BEGIN
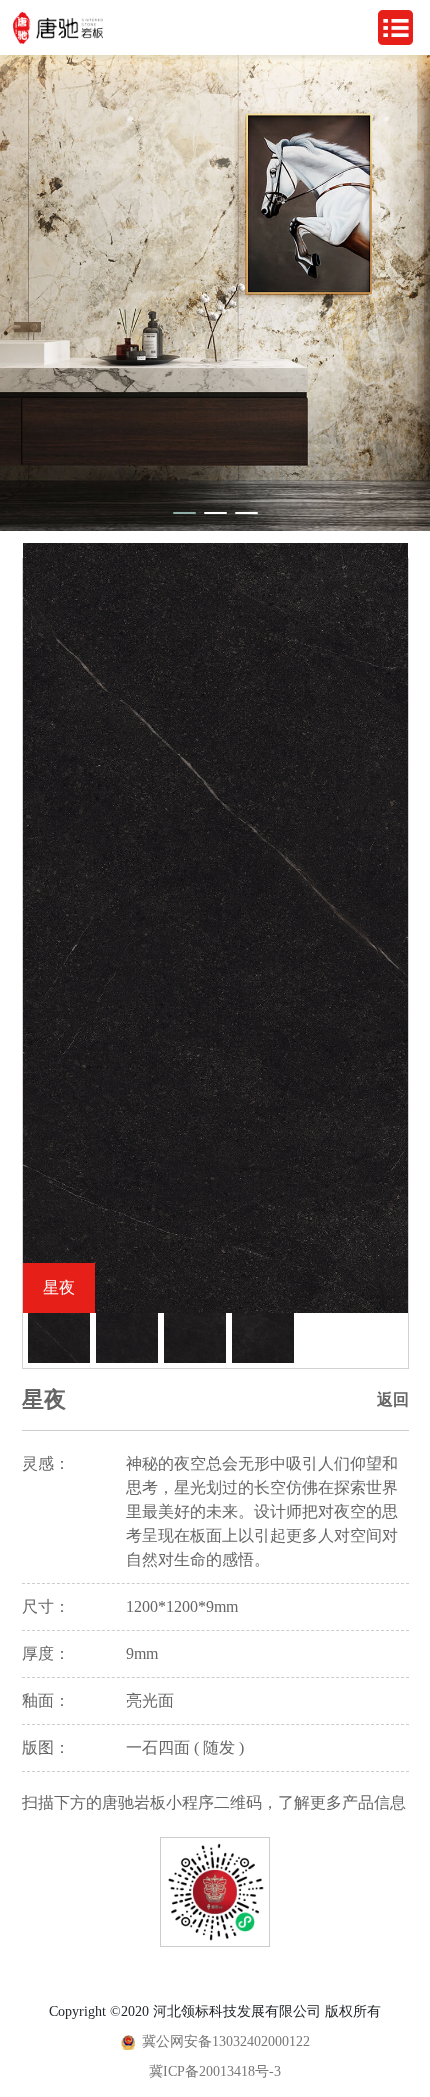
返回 (393, 1399)
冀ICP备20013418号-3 (215, 2071)
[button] (184, 513)
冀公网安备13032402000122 (226, 2041)
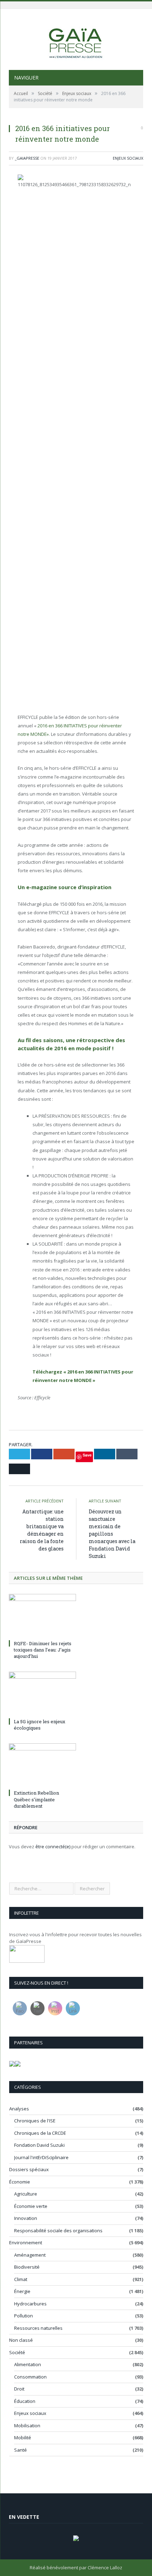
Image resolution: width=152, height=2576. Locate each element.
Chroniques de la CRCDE (40, 2133)
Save (87, 1455)
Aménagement (30, 2255)
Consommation (30, 2377)
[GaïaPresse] (76, 40)
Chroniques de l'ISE (34, 2120)
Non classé (21, 2340)
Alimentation (27, 2364)
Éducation (24, 2401)
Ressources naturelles (38, 2328)
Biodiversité (27, 2267)
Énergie (22, 2291)
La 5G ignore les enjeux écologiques (39, 1724)
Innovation (25, 2218)
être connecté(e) (52, 1846)
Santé (20, 2450)
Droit (19, 2389)
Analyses (19, 2108)
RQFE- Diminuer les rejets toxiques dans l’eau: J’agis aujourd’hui (42, 1649)
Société (17, 2352)
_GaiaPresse (27, 158)
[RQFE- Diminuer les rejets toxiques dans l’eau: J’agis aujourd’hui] (42, 1616)
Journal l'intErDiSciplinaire (41, 2157)
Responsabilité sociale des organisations (58, 2230)
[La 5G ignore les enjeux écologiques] (42, 1693)
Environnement (25, 2242)
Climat (20, 2279)
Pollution (23, 2315)
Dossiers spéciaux (29, 2169)
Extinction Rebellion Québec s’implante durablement (36, 1799)
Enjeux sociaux (128, 158)
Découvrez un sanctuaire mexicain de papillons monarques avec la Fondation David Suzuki (112, 1533)
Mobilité (22, 2437)
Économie (19, 2182)
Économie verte (30, 2206)
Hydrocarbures (30, 2303)
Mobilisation (27, 2425)
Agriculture (25, 2194)
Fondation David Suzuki (39, 2145)
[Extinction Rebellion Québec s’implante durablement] (42, 1765)
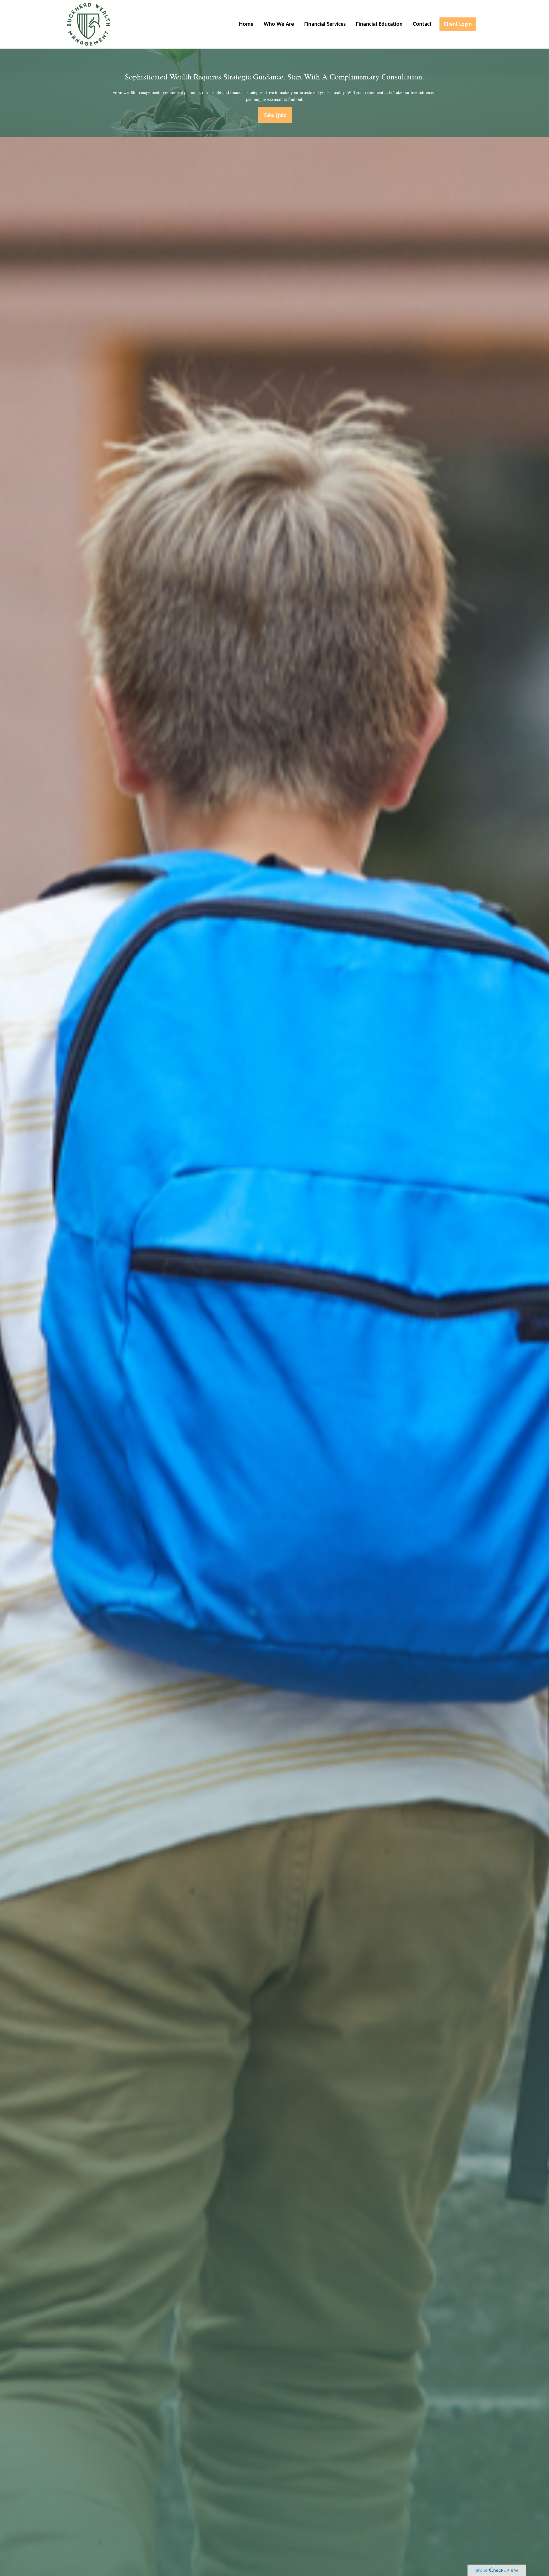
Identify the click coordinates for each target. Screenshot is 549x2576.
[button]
END
* Exercise brief
Look through the material for "Diminuer". Copy each line that has it.

* Task result
RQFE- Diminuer les rejets toxiques dans l’eau: J’agis aujourd’hui (42, 1649)
[RQFE- Diminuer les rejets toxiques dans l’eau: J’agis aujourd’hui] (42, 1616)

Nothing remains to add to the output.